*Article:*
We'll be considering a threshold model and ask,
for any given network,
what's the largest threshold contagion that could spread?
So we know that a simple contagion,
which is one where a person will adopt after a single contact or exposure,
will spread easily in any network structure.
And it's easy to see also that a contagion with 100 percent threshold,
meaning that nobody will adopt until everybody else has adopted, won't spread it all.
So we want to consider the points in between and
see what types of networks the different contagions will spread on.
So let's consider first a ring lattice.
And remember, a ring lattice looks like this,
and it's created by taking a ring or a line of individuals or
nodes and connecting each node to the neighbors on either side.
And that could be one neighbor,
or two neighbors, or three neighbors,
any number of neighbors as long as each node has the same number of neighbors.
So let's consider first a single node, node 1.
Now, node 1 is connected to nodes 2 and 3,
as well as nodes 29 and 30.
Since this network wraps around,
it has no boundaries.
Now, imagine that a contagion is spreading with a threshold of one half,
which means that each agent will adopt if half of their neighbors have already adopted.
And consider a starting scenario in which node 1,
we'll call that the focal node,
and all of their neighbors have adopted.
We'll call node 1 and all of their neighbors the seed neighborhoods,
since that entire neighborhood is starting off having adopted the contagion.
Now, consider node 4,
which is the first node just outside that seed neighborhood.
We can see that node 4 shares half of their neighbors with node 1.
Now, because they share half of their neighbors with node 1,
and all of node 1's neighborhood has adopted,
node 4 is satisfied because half of their neighborhoods have adopted,
and node 4 will adopt the contagion.
Now, consider node 5.
At this point, node 5 is satisfied because half of their neighbors have adopted.

*Set exercise 1:*
In the passage on threshold contagion, how is a ring lattice created?

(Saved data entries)
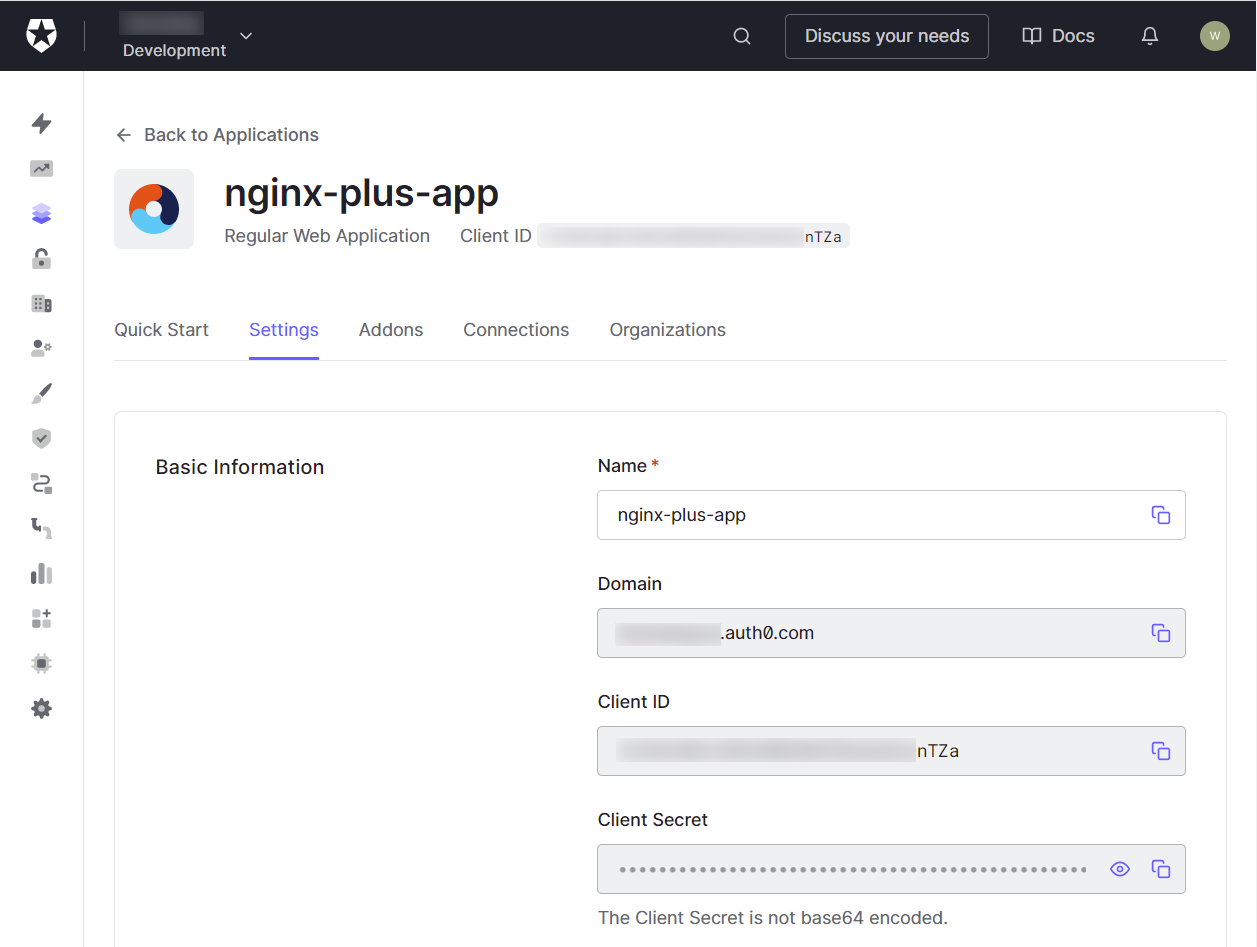This screenshot has width=1257, height=947.
Task: Open the notifications bell
Action: coord(1149,35)
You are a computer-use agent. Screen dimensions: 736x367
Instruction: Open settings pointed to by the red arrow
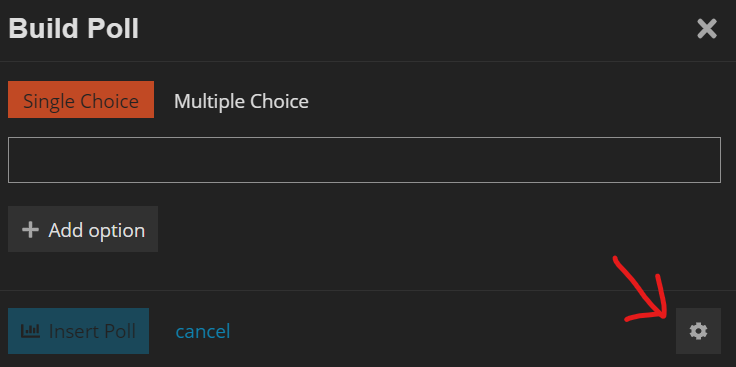[x=698, y=331]
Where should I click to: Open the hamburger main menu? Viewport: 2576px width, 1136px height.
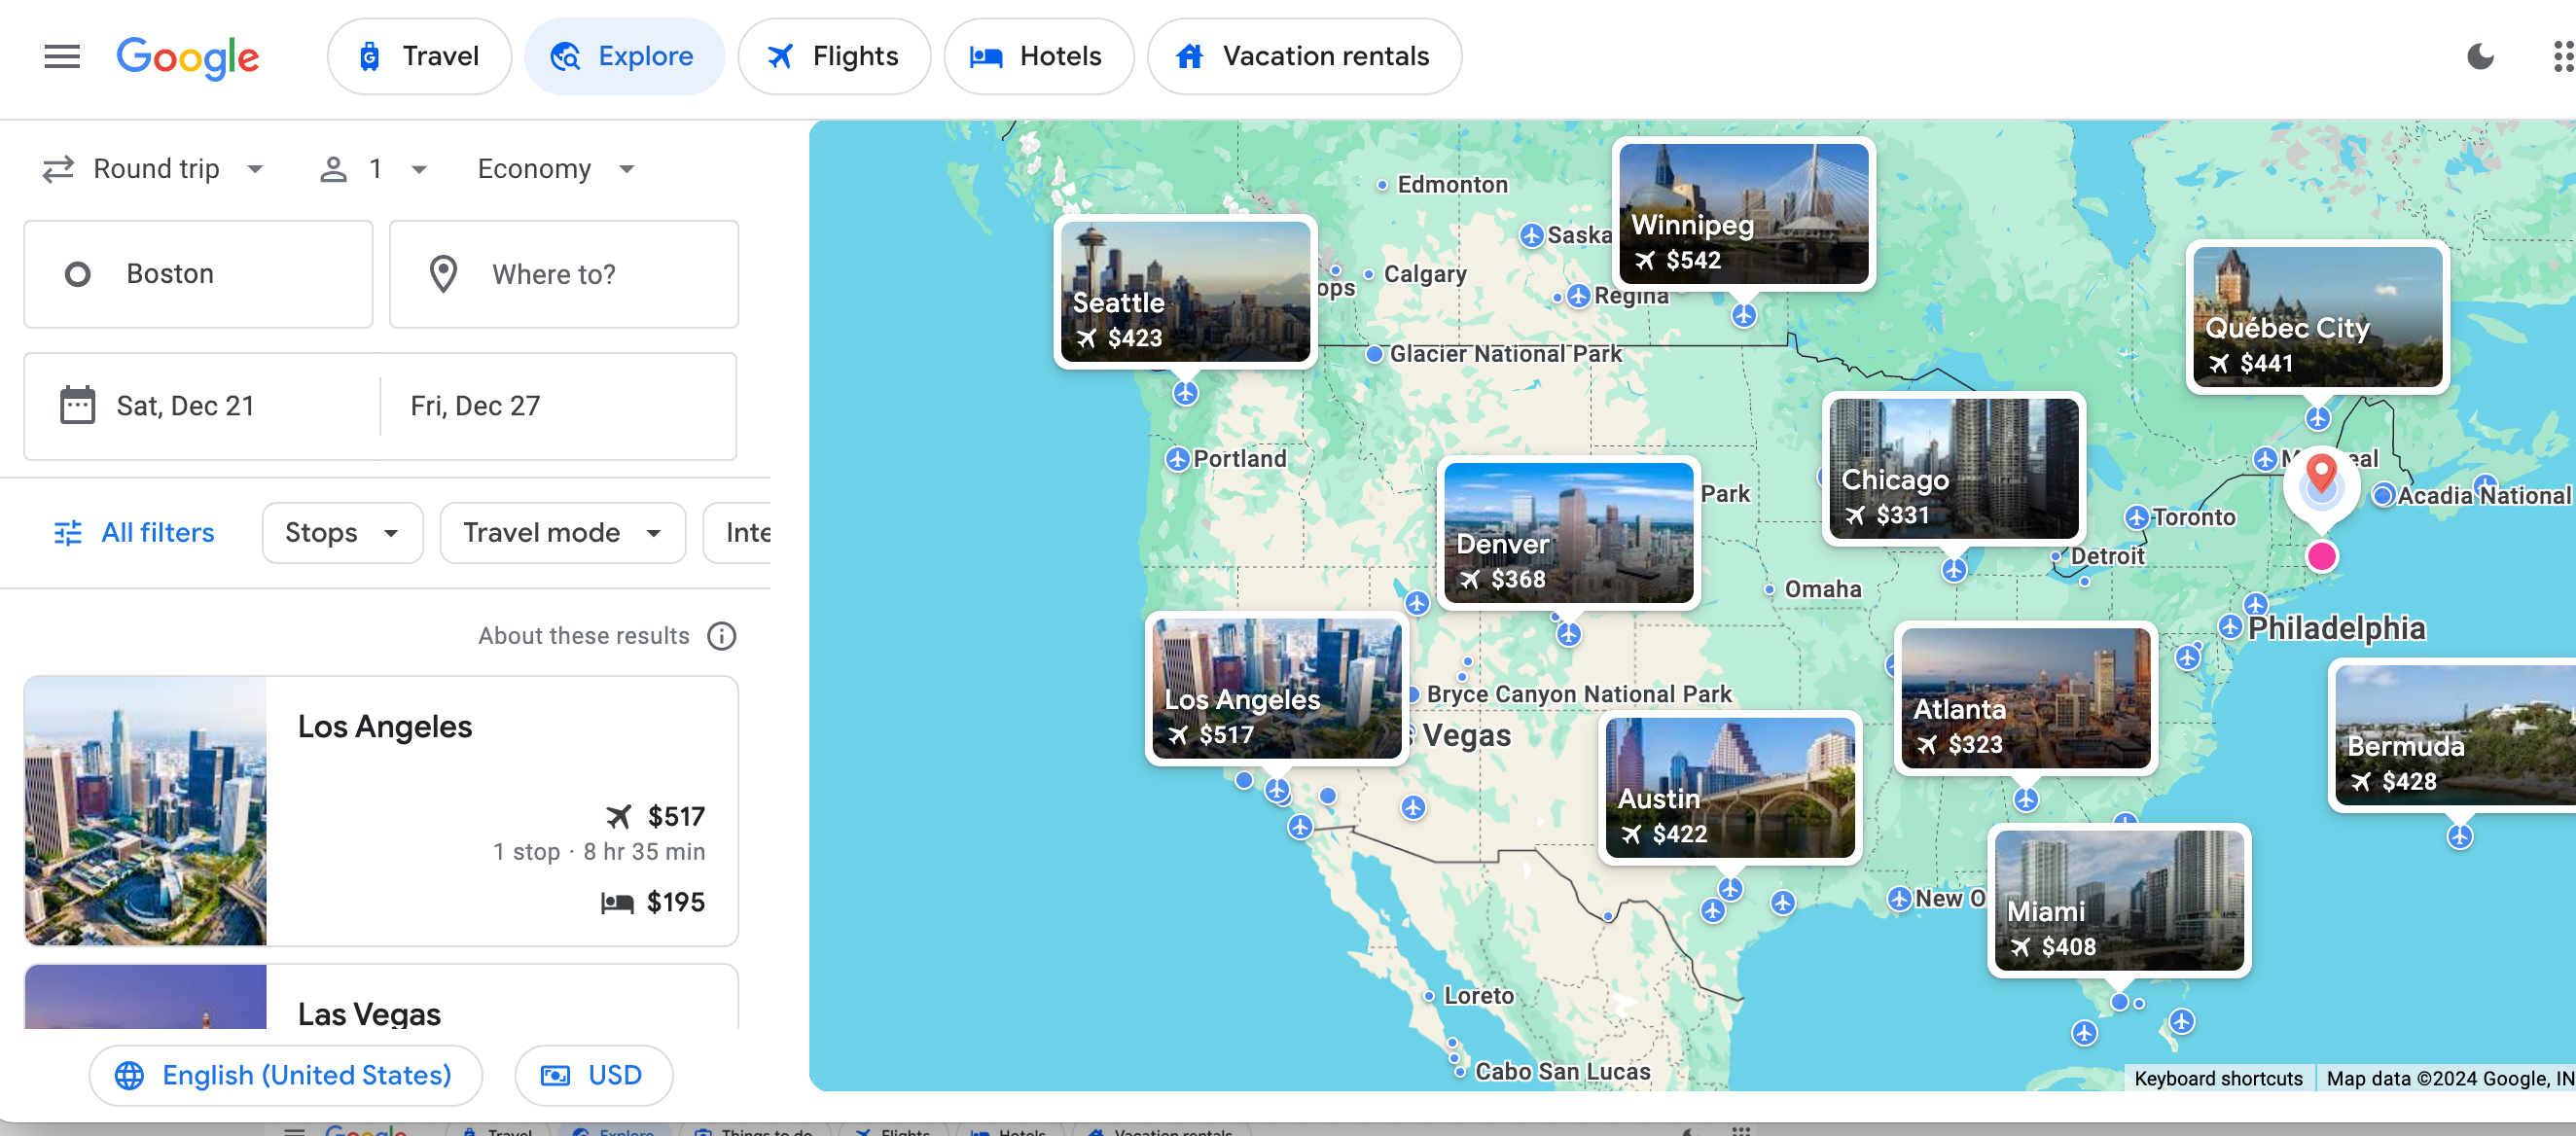click(x=62, y=56)
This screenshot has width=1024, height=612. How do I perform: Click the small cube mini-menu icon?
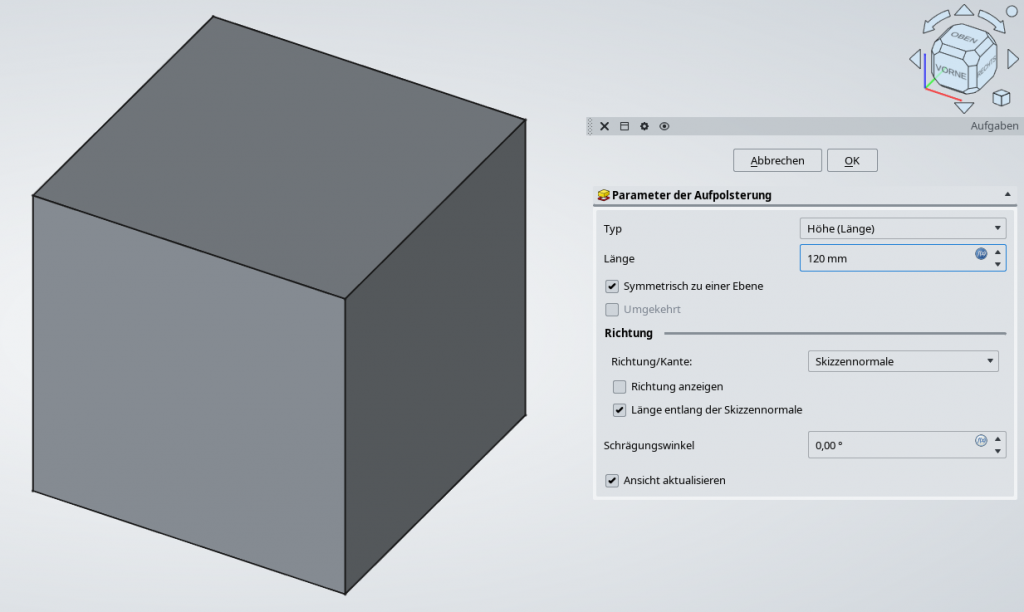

*Set exercise 2:*
Reproduce the saved data entry rows with "Viewport" swapped for "Display" and everything else unchanged, leaving out the pictures.

*Complete response 1:*
By taking a ring or a line of individuals or nodes and connecting each node to the neighbors on either side.

*Complete response 2:*
This screenshot has width=1257, height=947.
Task: Open the notifications bell
Action: coord(1149,35)
You are a computer-use agent. Screen dimensions: 736x367
Instruction: Open settings pointed to by the red arrow
[x=698, y=331]
Where should I click to: Open the hamburger main menu? Display: 2576px width, 1136px height.
click(x=62, y=56)
This screenshot has width=1024, height=612. How do I perform: Click the small cube mini-menu icon?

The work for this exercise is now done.